> Directive 1:
Reproduce the records verbatim, starting at their first line and ending with the line that contains "Select the 株式投資".

> Article:
[START]
In current AMD (northbridge) integrated solution, the video requests need to go one hop to the CPU, or have some local memory. So while this issue will be solved for AMD with integrated CPU-GPU, it will become an issue for Intel, which is moving to integrated ODMC in similar timeframe, but unlikely integrated CPU-GPU at the same timeframe.

I think the integration of ODMC and GPU to the CPU die is a natural progression, but it was a 2 step process due to transistor budgets. Full efficiencies of are achieved only when both steps are completed.

AMD will need to transition to XDR or similar high-bandwidth solution if they want a fast integrated GPU to use system memory. A high-end GPU of today like the 7900GT would probably use 30W or less (minus the memory power requirements) and use 60 mm^2 die area if manufactured on 45-nm SOI. The ATI equivalent would be somewhat larger and warmer, but still doable. Unfortunately high-end today will probably be low-end mainstream by late 2008 or early 2009.

XBox has shown the solution to high end graphics at 2005 level in 2005. See the system diagram here:
en.wikipedia.org

It involved total bandwidth to memory of 22.4 GB/s with additional massive bandwidth provided by embedded memory.
[END]
> The records:
[START]
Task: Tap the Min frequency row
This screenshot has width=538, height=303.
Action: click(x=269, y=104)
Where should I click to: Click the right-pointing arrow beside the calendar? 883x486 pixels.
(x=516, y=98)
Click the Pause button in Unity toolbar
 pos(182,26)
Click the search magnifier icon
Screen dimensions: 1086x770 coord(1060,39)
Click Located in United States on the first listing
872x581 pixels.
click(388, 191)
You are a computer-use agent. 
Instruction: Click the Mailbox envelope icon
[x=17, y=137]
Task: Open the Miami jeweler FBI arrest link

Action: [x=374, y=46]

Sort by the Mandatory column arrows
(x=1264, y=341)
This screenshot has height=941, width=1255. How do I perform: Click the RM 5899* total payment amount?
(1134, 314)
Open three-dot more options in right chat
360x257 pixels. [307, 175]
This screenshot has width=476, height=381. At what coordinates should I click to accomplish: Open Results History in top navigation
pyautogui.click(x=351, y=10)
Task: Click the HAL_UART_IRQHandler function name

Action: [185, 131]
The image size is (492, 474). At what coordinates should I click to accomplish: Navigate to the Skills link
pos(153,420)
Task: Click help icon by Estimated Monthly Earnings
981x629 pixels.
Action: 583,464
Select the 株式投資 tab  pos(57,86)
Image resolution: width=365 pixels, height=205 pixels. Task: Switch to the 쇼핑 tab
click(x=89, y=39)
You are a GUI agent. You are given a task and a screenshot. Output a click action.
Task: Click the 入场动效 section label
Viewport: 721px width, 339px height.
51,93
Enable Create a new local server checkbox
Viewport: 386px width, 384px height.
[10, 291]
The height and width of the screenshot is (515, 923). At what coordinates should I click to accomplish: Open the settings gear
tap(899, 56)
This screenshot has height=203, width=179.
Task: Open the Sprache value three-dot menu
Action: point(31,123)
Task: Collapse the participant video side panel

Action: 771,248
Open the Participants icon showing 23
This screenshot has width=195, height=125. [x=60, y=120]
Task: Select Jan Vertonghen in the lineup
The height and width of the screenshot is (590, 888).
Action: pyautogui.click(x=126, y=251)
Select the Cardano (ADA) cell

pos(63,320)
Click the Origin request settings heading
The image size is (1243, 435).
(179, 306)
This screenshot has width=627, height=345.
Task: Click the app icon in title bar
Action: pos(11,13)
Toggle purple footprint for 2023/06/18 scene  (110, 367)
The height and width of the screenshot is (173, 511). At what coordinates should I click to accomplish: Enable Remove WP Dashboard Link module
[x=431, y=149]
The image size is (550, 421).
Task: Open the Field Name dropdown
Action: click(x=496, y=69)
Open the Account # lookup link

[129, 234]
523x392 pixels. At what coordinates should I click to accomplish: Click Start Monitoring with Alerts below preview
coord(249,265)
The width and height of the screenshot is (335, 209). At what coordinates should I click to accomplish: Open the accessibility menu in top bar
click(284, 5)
[END]
> Directive 2:
Continue the forum discussion of integrated CPU-GPU designs and memory bandwidth from the point where it stops.

> Right answer 1:
Task: Tap the Min frequency row
This screenshot has width=538, height=303.
Action: click(x=269, y=104)
Where should I click to: Click the right-pointing arrow beside the calendar? 883x486 pixels.
(x=516, y=98)
Click the Pause button in Unity toolbar
 pos(182,26)
Click the search magnifier icon
Screen dimensions: 1086x770 coord(1060,39)
Click Located in United States on the first listing
872x581 pixels.
click(388, 191)
You are a computer-use agent. 
Instruction: Click the Mailbox envelope icon
[x=17, y=137]
Task: Open the Miami jeweler FBI arrest link

Action: [x=374, y=46]

Sort by the Mandatory column arrows
(x=1264, y=341)
This screenshot has height=941, width=1255. How do I perform: Click the RM 5899* total payment amount?
(1134, 314)
Open three-dot more options in right chat
360x257 pixels. [307, 175]
This screenshot has width=476, height=381. At what coordinates should I click to accomplish: Open Results History in top navigation
pyautogui.click(x=351, y=10)
Task: Click the HAL_UART_IRQHandler function name

Action: [185, 131]
The image size is (492, 474). At what coordinates should I click to accomplish: Navigate to the Skills link
pos(153,420)
Task: Click help icon by Estimated Monthly Earnings
981x629 pixels.
Action: 583,464
Select the 株式投資 tab  pos(57,86)

> Right answer 2:
Looking at K8L die, 2 MB of SRAM L3 seems roughly 30 mm^2. 10MB at 45nm would be roughly 75 mm^2 using SRAM. That would be a bit on the high side even for a high end system, but a cakewalk with Z-RAM. If Z-RAM is 4 to 5 x as dense as SRAM, we are talking 15 to 20mm^2 per 10MB, which could make 20 to 40 MB feasible for high end solution.

BTW, don't forget the gaming market. I am pretty sure that combined ATI-AMD are going to be actively working to retain and expand the share of this market. It seems to me that the that after tackling the mainstream market in 2008-2009 with integrated CPU-GPU, the goal will be to tackle the high end market with a solution that at the same time could be the basis of the next-gen game consoles.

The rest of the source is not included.